**EXERCISE OBJECTIVE:**
Transcribe exactly the entries from the "How do I perform: Click" line to the end, both included, minus pictures.

++++++++++++++++++++

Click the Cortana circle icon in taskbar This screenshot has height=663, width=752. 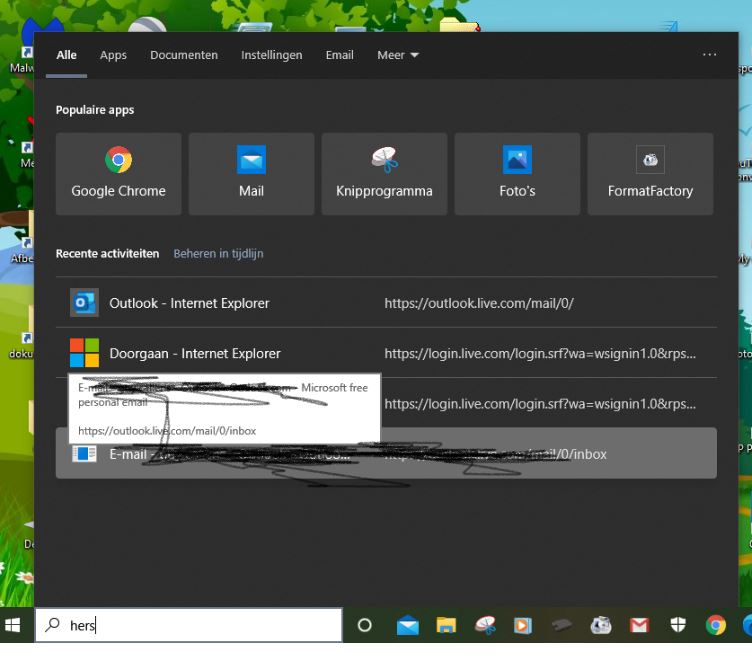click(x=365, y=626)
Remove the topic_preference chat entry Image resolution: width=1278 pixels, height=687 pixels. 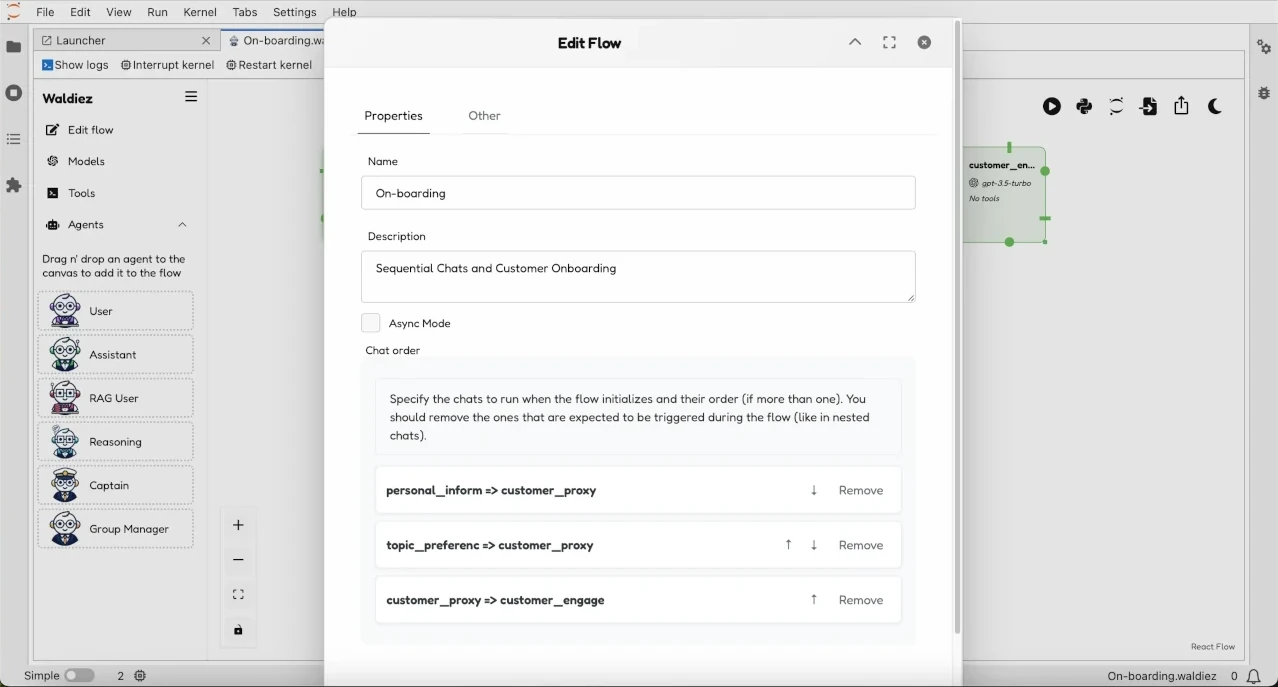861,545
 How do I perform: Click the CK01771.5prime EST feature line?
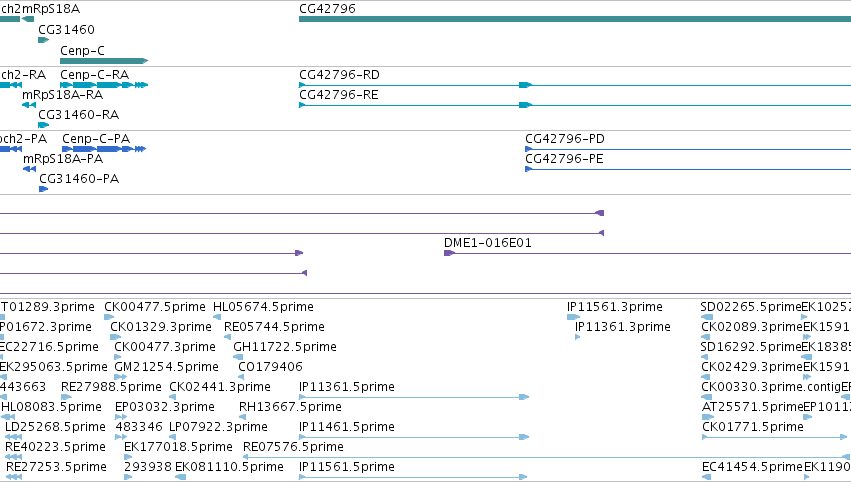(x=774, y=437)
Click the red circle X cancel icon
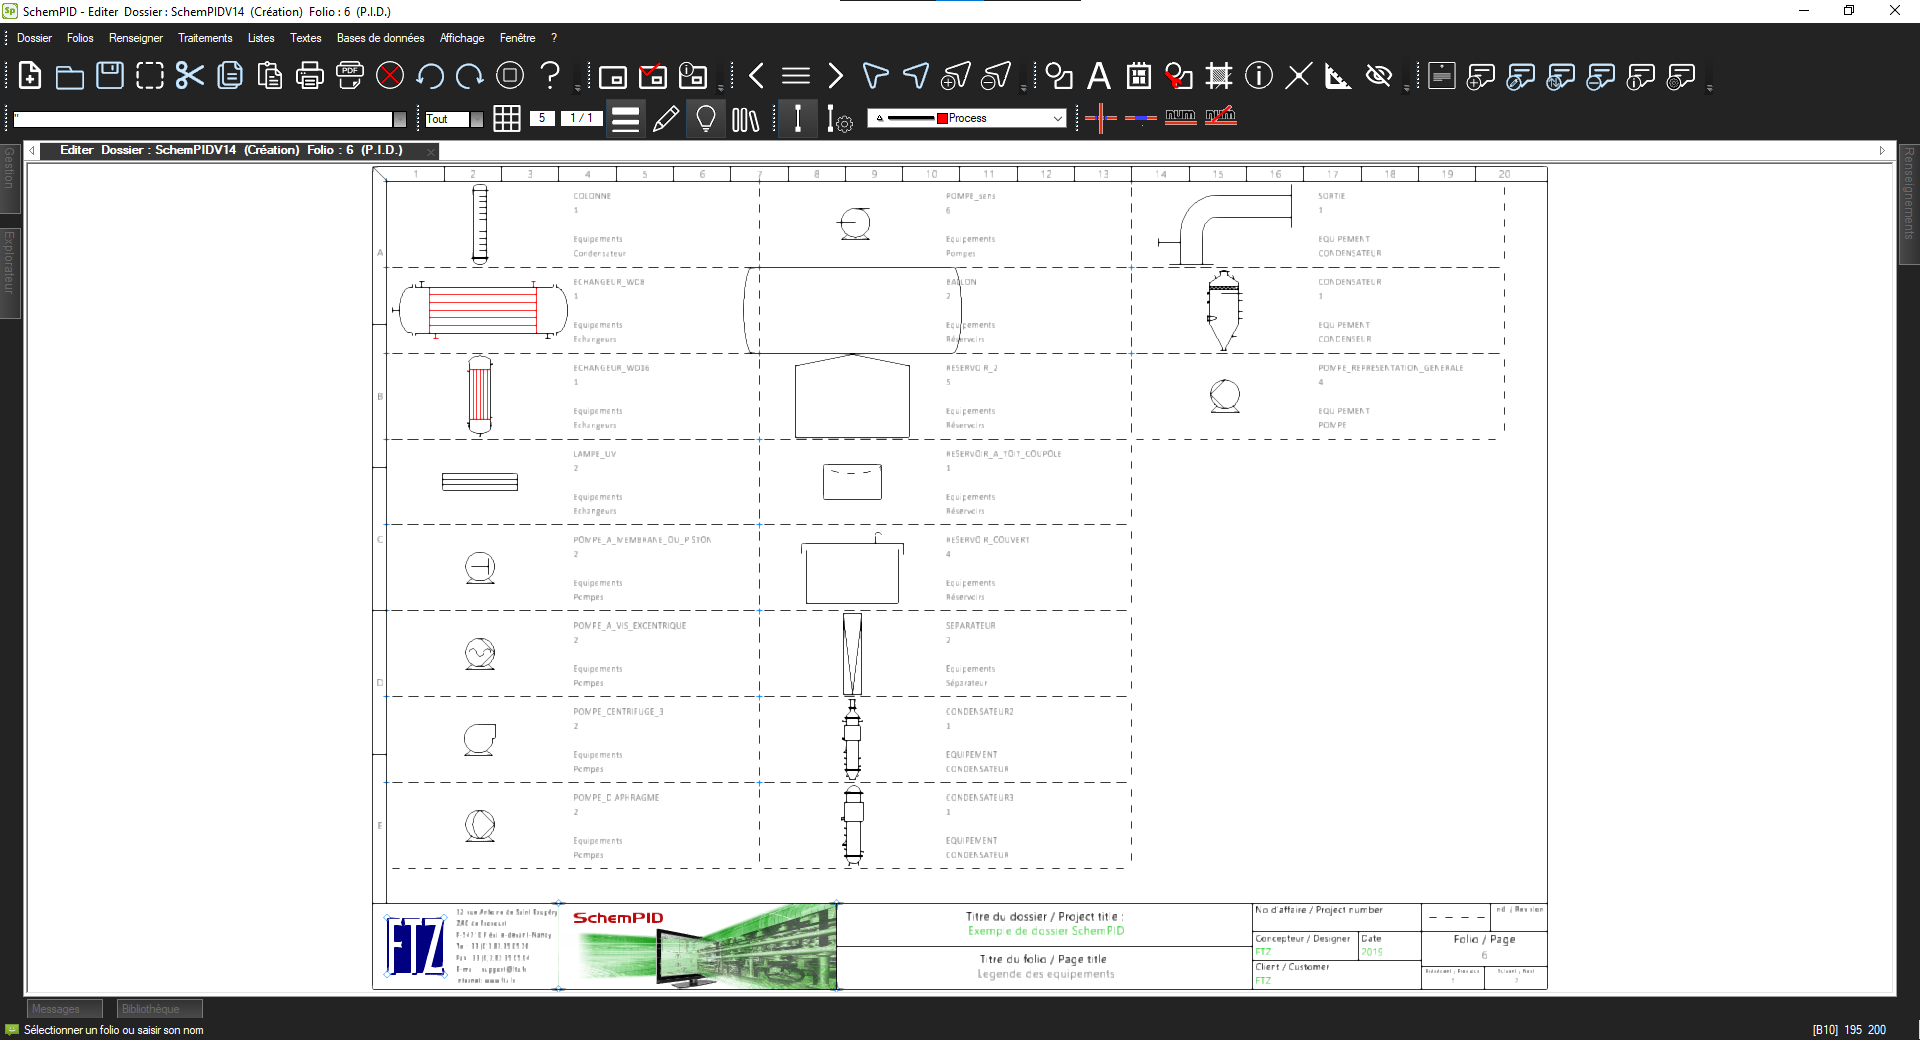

++++++++++++++++++++

**SOLUTION TO THE EXERCISE:**
 How do I perform: Click the CK01771.5prime EST feature line?
(x=774, y=437)
Click the red circle X cancel icon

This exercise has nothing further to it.